Os vereadores de Curitiba serão importunados hoje por uma turma que, levando faixas e cartazes além dos costumeiros gritos de guerra, exigirá que eles reduzam seus salários. Isso faz parte da “onda” que começou com sucesso em Santo Antônio da Platina (Norte Pioneiro), se espalhou por outros municípios do Paraná e chega a rincões mais distantes do Brasil.
O povo acha demais o que ganham os nobres edis. O salário deles é da ordem de R$ 15 mil mensais. Como são 38, o contribuinte gasta com eles a soma de R$ 6,8 milhões por ano. Pouco, quando se leva em conta que o orçamento de Curitiba chega a R$ 8,5 bilhões. Portanto, o salário dos vereadores não representaria mais do que 0,08% – quase nada! Logo, reduzir seus ganhos representaria pouco benefício para a cidade.
Mas, como alerta o atento leitor A.O.C., o cálculo não é assim tão simples. Para ele, “o principal não é salário, mas realmente quanto eles custam aos cidadãos de Curitiba”. E aí a conta tem de ser feita de modo diferente: deve-se pegar o quanto de dinheiro proveniente do orçamento municipal é destinado anualmente à Câmara e dividi-lo pelo número de vereadores e pelos 12 meses do ano. Concretamente: em 2015, o orçamento da Câmara constante da LDO é de R$ 148 milhões – valor que, dividido por 38, dá R$ 3,9 milhões. Agora, pegue esse número e divida por 12 meses para se saber quanto custa cada vereador ao povo: dá R$ 325 mil por mês para cada um!
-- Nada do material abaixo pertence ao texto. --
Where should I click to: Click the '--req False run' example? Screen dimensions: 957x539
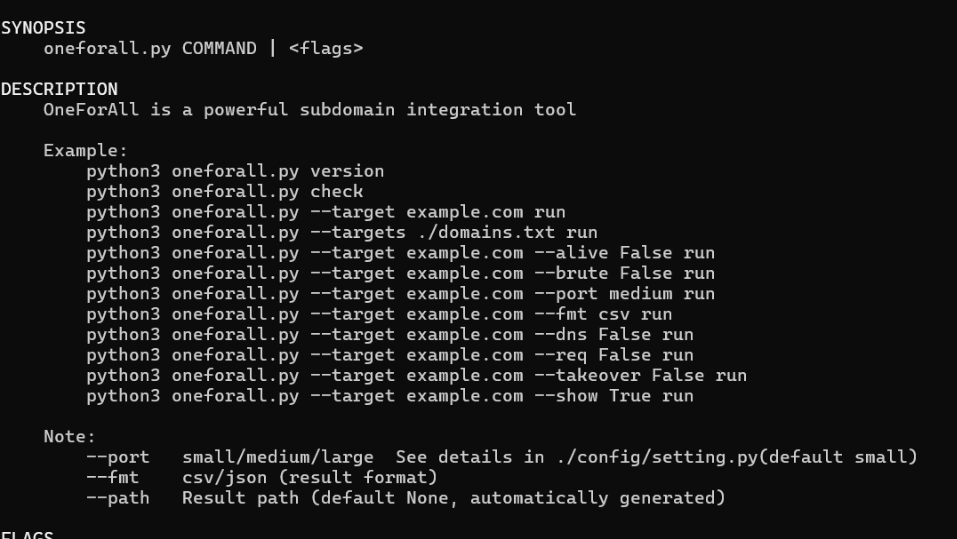(390, 355)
É esse número que faz a porca torcer o rabo: vale a pena para o cidadão curitibano entregar R$ 325 mil todos os meses para cada vereador para que ele devolva o dinheiro à sociedade na forma de nomes de ruas, títulos honoríficos aos amigos e/ou exerçam seus mandatos atuando apenas como meros despachantes das demandas pontuais das respectivas paróquias?
Pensando assim, de novo podemos estar caindo em outra armadilha do raciocínio simplório: como se gasta demais, o melhor seria logo acabar com o Poder Legislativo nos municípios, nos estados e no próprio país? Afinal, câmaras, assembleias e Congresso custam o olho da cara para cada brasileiro trabalhador e contribuinte, que quase não vê ou não sente resultados de seus trabalhos.
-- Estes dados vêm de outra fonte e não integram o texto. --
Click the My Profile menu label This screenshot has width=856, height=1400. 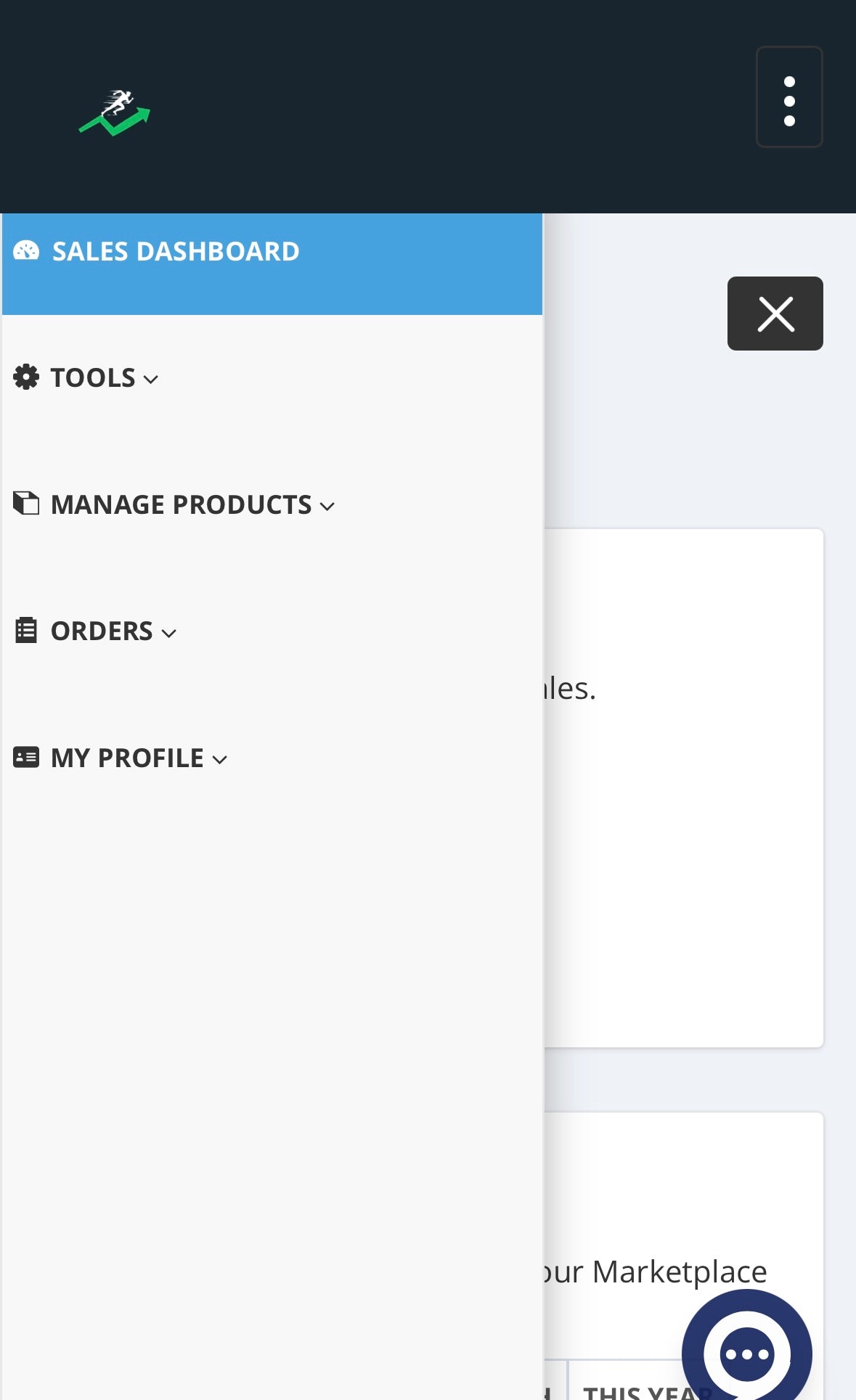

Essa é a armadilha em que os simplórios podem cair: ao contrário do que consideram, o Poder Legislativo, em todas as esferas, é absolutamente indispensável. Sem ele, viveríamos uma situação de ditadura institucionalizada, deixando o Executivo à vontade para fazer o que bem quisesse. Governaria por decretos, gastaria como lhe aprouvesse, sem debate, sem fiscalização. Nenhum segmento social seria representado. A população perderia um canal indispensável para o exercício da própria cidadania e para o encaminhamento de suas reivindicações. Então, gostemos deles ou não, não podemos nem sequer levantar a absurda bandeira da extinção do Legislativo só porque vereadores, deputados e senadores gastam demais.
Mas podemos exigir que, pelo menos no que diz respeito aos nossos vereadores, que eles nos custem menos e que se tornem mais úteis e mais participantes e mais interessados nas grandes demandas de uma cidade – especialmente de uma metrópole do tamanho e da importância de Curitiba e de seus desafios presentes e futuros.
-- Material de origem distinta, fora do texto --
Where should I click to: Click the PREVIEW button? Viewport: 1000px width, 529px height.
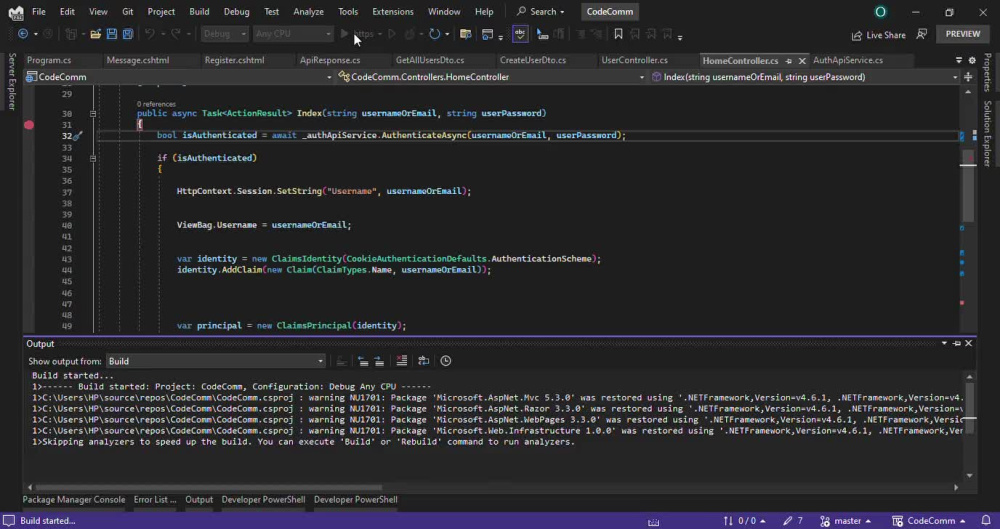[x=963, y=34]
A Câmara não pode sobreviver apenas de bons soluços em suas atividades, como aconteceu, por exemplo, no início da atual Legislatura ao instalar a CPI do Transporte Coletivo, que revirou as entranhas do sistema. Se deu resultados práticos é uma outra discussão – mas a CPI, sem dúvida, foi um dos raros momentos em que a Câmara mostrou que pode cumprir papel relevante.
O que é difícil conceber é que, além de seus salários de R$ 15 mil, os vereadores tenham ainda o direito a outros R$ 50 mil mensais para contratar funcionários; que tenham carros exclusivos à disposição com combustível e manutenção custeados pelo contribuinte; e que ainda disponham de verbas indenizatórias para cobrir despesas comuns.
Portanto, a manifestação popular que curitibanos fazem hoje na Câmara para pedir a redução dos salários dos vereadores é importante – mas, se ficar nisso, não passará de um gesto simbólico, de resultados financeiros diminutos, quase insignificantes.
Mais importante que a diminuição de seus ganhos será se, com essa manifestação, os vereadores tomem consciência da responsabilidade que têm com a sociedade. E que façam direitinho a conta da relação custo/benefício de cada um e do Legislativo Municipal em geral. Cortar o exagero das despesas e não fazer da vereança uma profissão será um bom começo.